Eukaryotic cells can degrade proteins through several pathways. One of the most important amongst these is the ubiquitin-proteasome pathway. It helps the cell eliminate the misfolded, damaged, or unwarranted cytoplasmic proteins in a highly specific manner.

In this pathway, the target proteins are first tagged with small proteins called ubiquitin. A series of enzymes carry out the ubiquitination of the target proteins - E1 (ubiquitin-activating enzyme), E2 (ubiquitin-conjugating enzyme), and E3 (ubiquitin ligase). The synergy of all these three enzymes helps to attach ubiquitin molecules to the target proteins covalently.
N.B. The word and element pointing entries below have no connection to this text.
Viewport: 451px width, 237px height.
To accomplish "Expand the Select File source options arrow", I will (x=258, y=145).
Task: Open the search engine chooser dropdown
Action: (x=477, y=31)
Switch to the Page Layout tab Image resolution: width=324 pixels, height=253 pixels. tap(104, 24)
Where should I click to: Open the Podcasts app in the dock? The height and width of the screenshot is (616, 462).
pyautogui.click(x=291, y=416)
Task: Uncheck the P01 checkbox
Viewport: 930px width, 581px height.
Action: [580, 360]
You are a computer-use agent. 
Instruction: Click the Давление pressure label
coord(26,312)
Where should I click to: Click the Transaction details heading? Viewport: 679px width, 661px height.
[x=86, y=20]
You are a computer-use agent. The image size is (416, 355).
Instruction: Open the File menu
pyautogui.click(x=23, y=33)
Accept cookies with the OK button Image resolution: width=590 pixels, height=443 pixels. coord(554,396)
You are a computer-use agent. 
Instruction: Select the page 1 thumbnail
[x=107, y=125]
The proteasome, a large multi-subunit protease, can hence differentiate between a healthy protein and target protein by recognizing the ubiquitin chain on the target protein. Once the proteasome recognizes the ubiquitin chain, it unfolds the target protein and ultimately degrades it. The leftover peptides of the substrate protein are then released into the cytosol for further processing.

Targeted destruction of proteins is critical to the well-being of the cell, and any alterations in the ubiquitin-proteasome pathway can lead to disease. For example, if misfolded proteins are not degraded, they form protein aggregates in the cytoplasm. Such protein aggregates can lead to prominent neurodegenerative disorders such as Parkinson, Huntington, and Alzheimer's.

On the contrary, excess quality control by the ubiquitin-proteasome pathway may also lead to disease. For example, the destruction of misfolded but partially functional chloride ion-channels leads to cystic fibrosis, a life-threatening disorder in humans.